## Tâches à réaliser
A - D'après l'article sur le xhosa dans Black Panther, combien de langues officielles l'Afrique du Sud compte-t-elle ?
B - Rédigez la suite de l'article sur le xhosa dans Black Panther en reprenant après sa dernière phrase.

## Extrait à lire
+++

« Black Panther » bat des records au box office. / Matt Kennedy / AP

On peut être un super-héros Marvel et parler une langue bantoue inconnue de la majorité du grand public. C’est le cas de Chadwick Boseman, l’acteur qui incarne T’Chaka, roi du royaume africain fictif du Wakanda dans Black Panther, la superproduction qui bat des records au box-office, sortie le 14 février en France. Pour les besoins du film, cet Américain a appris, comme plusieurs autres membres du casting, le xhosa, également appelé coussa ou cadre, une des onze langues officielles d’Afrique du Sud.

La langue figure dès les premières répliques du film, « lorsque je dis “tu m’as manqué mon fils, cela faisait longtemps” », raconte l’acteur sud-africain John Kani, qui interprète le père de T’Chaka, lors de l’avant-première du film à Los Angeles, à la fin de janvier.

L’introduction du xhosa dans une superproduction hollywoodienne est une première. Plusieurs acteurs sud-africains du film s’en sont félicités lors de l’avant-première, à la mi-février, à Johannesburg, même si l’accent des acteurs américains ayant appris la langue pour les besoins du long-métrage était loin d’être parfait, souligne ABC News. Le xhosa « est l’une des langues les plus difficiles sur terre », a convenu l’actrice mexico-kényane Lupita Nyong’o, qui incarne une espionne wakanda dans le film.

« Pourquoi parlerais-je en anglais à mon fils ? »

John Kani a eu l’idée d’introduire le xhosa dans le film lors du tournage de Captain America: Civil War, première apparition cinématographique du personnage de Black Panther dans la nouvelle galaxie Marvel période Disney. Le journal Brand South Africa relate que John Kani, lui-même locuteur natif de la langue, s’est tourné vers les réalisateurs Joe et Anthony Russo lors du tournage d’une scène initialement écrite dans la langue de Shakespeare :

« Je leur ai demandé : “Pourquoi parlerais-je en anglais à mon fils ? Nous sommes censés être africains.” »

Joe et Anthony Russo ont été convaincus et ont intégré cette langue atypique, du point de vue occidental — il s’agit en effet d’une langue à clics, c’est-à-dire dont certaines consonnes sont émises d’un son de claquement de langue à l’arrière de la bouche. Celle-ci s’est imposée comme la langue officielle du Wakanda. « Lorsque j’ai tourné Civil War, j’étais l’expert de la langue et mes collègues américains me demandaient de leur donner quelque chose à dire avec un clic — ils faisaient référence au xhosa, relate John Kani dans la version sud-africaine de MTV. Mon fils et moi avons tourné à Atlanta ensemble, quand je suis parti, il est resté pour le tournage. Il a pris le relais comme consultant linguistique. »

+++

## Données brutes

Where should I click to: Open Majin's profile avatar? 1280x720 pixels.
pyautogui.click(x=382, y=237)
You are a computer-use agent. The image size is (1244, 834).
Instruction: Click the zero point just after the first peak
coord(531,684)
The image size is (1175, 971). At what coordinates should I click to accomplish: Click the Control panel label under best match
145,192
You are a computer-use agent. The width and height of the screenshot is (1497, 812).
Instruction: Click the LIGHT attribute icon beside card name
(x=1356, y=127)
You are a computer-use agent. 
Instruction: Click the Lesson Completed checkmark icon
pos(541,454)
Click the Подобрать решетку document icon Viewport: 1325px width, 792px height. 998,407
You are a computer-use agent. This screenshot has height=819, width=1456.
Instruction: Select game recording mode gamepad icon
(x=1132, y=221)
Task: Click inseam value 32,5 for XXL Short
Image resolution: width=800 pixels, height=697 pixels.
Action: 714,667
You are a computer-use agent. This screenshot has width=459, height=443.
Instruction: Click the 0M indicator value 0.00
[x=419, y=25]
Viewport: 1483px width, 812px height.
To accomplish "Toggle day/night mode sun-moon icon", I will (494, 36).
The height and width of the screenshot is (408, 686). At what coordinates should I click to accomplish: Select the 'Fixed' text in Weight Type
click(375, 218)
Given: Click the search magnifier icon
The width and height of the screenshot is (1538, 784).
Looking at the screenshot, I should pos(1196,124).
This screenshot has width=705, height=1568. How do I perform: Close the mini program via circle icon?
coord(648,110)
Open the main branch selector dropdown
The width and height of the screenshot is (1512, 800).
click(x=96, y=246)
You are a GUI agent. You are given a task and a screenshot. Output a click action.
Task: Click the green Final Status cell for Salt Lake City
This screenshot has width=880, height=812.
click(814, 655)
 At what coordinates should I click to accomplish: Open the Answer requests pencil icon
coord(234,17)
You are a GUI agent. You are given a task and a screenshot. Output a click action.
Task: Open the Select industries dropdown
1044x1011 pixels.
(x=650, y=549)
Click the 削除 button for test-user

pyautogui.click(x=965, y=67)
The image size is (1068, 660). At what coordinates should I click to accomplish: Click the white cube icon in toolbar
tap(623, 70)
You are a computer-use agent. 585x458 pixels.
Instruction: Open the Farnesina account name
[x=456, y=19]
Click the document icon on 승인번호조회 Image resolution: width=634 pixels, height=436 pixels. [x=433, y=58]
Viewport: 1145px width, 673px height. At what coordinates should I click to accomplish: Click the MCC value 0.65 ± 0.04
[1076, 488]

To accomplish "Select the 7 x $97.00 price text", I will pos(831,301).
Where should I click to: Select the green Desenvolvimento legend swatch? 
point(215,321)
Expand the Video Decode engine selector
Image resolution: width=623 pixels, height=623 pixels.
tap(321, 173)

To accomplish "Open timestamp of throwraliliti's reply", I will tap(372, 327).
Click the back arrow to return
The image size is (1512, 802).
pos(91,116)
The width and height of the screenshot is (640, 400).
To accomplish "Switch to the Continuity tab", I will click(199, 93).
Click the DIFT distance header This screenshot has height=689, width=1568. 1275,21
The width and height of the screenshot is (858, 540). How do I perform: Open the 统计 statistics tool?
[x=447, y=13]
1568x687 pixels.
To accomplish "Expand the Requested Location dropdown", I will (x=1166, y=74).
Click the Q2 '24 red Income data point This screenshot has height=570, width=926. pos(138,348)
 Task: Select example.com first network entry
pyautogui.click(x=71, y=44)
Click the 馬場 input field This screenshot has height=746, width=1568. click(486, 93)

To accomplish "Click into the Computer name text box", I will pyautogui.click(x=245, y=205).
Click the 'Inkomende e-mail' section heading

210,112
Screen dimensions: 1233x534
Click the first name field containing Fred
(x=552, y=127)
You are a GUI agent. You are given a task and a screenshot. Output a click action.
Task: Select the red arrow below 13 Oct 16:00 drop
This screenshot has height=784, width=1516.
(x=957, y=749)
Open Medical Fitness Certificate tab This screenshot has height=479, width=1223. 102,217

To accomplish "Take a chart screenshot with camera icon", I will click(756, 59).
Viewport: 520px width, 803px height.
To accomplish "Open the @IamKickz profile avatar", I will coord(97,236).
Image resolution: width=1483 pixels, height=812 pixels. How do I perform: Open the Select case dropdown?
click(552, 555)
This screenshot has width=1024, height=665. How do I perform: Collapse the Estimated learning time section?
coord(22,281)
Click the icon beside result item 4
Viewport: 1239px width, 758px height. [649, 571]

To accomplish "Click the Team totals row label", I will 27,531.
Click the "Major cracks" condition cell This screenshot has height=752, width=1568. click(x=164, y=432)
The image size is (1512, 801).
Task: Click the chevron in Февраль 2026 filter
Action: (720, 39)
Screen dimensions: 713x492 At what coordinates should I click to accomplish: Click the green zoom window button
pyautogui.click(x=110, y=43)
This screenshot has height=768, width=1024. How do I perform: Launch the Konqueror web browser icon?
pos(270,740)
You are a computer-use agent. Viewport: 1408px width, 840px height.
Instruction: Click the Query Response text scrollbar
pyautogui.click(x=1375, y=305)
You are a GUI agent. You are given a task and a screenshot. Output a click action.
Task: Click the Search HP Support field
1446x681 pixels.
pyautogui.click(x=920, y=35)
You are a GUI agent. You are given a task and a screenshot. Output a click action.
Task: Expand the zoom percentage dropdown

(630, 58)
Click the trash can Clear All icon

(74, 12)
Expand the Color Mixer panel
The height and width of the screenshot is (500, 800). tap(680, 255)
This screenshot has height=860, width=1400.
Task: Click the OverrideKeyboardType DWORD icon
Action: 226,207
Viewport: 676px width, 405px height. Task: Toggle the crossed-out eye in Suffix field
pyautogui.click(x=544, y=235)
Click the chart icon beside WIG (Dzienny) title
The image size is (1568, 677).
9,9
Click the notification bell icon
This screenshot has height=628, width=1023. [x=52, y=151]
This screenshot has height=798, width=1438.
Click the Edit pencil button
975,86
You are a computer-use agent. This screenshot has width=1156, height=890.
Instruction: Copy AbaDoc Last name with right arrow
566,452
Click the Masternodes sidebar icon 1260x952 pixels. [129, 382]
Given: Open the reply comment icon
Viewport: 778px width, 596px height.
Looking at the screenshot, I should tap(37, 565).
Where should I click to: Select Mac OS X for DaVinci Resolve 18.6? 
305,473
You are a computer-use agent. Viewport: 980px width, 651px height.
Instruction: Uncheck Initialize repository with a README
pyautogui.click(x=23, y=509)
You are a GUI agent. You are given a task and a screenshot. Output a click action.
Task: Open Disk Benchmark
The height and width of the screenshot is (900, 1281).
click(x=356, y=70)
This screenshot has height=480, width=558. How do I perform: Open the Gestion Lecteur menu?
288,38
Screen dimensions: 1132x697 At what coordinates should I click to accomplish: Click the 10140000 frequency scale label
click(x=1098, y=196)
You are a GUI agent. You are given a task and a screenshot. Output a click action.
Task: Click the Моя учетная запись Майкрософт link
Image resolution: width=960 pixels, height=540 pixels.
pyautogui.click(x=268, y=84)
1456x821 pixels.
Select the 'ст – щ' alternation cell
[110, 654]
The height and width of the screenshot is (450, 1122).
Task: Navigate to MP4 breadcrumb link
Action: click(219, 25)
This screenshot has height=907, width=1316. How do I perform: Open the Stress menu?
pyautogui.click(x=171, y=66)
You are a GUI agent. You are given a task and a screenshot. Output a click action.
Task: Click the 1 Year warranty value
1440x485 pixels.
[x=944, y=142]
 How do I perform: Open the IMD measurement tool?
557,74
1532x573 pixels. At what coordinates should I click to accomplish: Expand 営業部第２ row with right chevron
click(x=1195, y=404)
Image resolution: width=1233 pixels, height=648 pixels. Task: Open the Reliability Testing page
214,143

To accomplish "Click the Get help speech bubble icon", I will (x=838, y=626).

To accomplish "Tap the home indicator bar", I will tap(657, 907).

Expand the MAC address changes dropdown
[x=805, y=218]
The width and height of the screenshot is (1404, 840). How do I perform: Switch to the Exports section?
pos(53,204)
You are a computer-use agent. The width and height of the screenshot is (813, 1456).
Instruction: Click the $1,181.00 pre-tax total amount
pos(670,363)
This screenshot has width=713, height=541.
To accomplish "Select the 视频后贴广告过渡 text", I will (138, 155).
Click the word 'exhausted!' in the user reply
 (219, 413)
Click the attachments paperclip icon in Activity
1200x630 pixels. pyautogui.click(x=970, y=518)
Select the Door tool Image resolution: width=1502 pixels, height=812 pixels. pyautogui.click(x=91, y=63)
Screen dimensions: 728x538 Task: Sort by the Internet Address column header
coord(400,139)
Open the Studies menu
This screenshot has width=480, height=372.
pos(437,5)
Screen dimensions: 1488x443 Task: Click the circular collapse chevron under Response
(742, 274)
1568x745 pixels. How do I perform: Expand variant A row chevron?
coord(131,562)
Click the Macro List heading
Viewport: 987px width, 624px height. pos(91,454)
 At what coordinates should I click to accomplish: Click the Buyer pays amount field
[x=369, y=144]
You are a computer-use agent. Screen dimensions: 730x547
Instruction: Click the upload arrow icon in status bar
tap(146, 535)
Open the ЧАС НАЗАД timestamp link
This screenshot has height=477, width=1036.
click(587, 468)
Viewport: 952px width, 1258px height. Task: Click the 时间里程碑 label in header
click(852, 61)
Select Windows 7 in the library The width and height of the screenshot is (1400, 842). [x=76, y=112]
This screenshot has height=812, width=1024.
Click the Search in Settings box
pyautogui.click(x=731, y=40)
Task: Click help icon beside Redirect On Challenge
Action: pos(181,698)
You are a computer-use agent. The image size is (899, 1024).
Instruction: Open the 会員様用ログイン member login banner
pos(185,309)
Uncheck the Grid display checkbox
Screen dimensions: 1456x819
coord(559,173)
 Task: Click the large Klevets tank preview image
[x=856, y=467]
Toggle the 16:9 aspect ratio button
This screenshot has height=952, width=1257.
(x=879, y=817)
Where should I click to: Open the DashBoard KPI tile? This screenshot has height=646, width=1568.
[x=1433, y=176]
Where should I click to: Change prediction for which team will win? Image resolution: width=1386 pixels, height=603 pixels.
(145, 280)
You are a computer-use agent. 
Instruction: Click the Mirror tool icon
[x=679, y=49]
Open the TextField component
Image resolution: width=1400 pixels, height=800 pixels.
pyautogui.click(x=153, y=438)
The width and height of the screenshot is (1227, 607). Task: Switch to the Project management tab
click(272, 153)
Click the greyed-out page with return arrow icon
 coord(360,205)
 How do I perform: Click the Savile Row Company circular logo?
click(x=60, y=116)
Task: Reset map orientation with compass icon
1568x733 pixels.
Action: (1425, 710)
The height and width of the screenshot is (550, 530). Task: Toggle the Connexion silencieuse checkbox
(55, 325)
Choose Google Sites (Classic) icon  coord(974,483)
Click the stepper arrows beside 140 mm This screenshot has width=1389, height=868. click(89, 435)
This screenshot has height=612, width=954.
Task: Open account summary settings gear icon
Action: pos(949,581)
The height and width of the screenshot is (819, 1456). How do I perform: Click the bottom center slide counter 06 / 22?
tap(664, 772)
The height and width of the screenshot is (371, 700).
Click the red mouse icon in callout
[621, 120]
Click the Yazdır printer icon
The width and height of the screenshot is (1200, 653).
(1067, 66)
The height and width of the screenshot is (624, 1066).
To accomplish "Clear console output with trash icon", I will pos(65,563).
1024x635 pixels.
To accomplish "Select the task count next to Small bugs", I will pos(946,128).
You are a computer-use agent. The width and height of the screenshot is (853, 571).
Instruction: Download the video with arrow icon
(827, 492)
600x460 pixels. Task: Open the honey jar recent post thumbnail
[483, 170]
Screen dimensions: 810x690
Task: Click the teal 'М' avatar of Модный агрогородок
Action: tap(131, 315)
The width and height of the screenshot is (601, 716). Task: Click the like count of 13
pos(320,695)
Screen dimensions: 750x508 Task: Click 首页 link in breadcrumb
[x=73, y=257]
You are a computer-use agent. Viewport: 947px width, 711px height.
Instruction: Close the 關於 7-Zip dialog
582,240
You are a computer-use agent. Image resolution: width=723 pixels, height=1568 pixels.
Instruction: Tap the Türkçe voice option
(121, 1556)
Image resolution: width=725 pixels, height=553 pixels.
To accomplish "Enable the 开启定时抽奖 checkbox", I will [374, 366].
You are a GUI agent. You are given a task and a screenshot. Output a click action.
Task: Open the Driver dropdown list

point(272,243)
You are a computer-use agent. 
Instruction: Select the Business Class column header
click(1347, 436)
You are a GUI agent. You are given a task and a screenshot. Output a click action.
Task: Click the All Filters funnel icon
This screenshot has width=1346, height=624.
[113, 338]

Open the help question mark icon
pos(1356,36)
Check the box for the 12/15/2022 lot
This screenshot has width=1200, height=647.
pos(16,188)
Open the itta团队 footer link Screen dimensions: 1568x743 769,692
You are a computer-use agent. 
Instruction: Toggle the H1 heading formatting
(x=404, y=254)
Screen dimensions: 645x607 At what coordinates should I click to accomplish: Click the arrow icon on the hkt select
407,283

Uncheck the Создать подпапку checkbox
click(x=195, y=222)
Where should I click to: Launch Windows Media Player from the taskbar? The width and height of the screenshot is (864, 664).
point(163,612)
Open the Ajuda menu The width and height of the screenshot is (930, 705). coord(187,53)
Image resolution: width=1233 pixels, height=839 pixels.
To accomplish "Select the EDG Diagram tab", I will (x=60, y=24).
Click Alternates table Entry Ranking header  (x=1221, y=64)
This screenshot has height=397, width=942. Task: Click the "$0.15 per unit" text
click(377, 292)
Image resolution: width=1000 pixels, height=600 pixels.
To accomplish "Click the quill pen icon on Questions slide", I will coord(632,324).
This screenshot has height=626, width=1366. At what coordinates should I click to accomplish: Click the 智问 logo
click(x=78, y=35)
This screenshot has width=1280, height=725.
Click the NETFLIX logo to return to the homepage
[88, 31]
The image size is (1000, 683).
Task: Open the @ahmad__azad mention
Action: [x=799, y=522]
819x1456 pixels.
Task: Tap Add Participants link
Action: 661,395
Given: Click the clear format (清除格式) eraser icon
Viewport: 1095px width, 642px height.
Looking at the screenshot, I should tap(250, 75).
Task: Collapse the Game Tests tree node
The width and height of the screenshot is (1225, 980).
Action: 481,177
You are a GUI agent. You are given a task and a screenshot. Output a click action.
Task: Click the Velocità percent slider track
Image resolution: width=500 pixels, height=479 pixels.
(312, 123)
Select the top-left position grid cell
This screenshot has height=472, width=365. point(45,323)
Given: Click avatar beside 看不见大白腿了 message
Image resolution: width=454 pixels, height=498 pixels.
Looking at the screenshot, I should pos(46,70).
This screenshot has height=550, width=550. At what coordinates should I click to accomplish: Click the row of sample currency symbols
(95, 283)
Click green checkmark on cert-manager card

+++

## Les réponses
A - L'Afrique du Sud compte onze langues officielles.

B -
Le xhosa, qui appartient à la grande famille des langues bantoues et au groupe nguni, compte huit millions de locuteurs. Il est parlé quasi exclusivement en Afrique du Sud, où il est l’une des onze langues officielles du pays et la seconde en nombre de locuteurs — 16 % des Sud-Africains la parlent. C’est notamment la langue majoritaire du Cap-Oriental, dans le sud-est du pays.

Le xhosa est célèbre pour ses clics, dont il existe trois variantes, selon qu’ils sont associés au son « k », « s », ou « t ». Le nom même de la langue se prononce « k*osa », en claquant l’arrière de la langue. A la rédaction de Pixels, on n’a pas réussi, mais l’humoriste sud-africain et présentateur de télévision Trévor Noah clique haut la main.

trevor noah speaking xhosa
Durée : 01:33

Un système d’écriture inspiré des idéogrammes nigérians

A noter que dans Black Panther, la civilisation wakanda utilise un alphabet qui, lui, n’a pas de lien avec le xhosa. En revanche, le long-métrage de Marvel puise dans une authentique écriture traditionnelle, le nsibidi, un système d’idéogrammes utilisé par la confraternité ékpé, dans la région du Nigeria et du Cameroun depuis au moins le XVe siècle. Celui-ci a été réinterprété pour l’occasion par Hannah Bleacher, production designer du film, relate Indie Wire.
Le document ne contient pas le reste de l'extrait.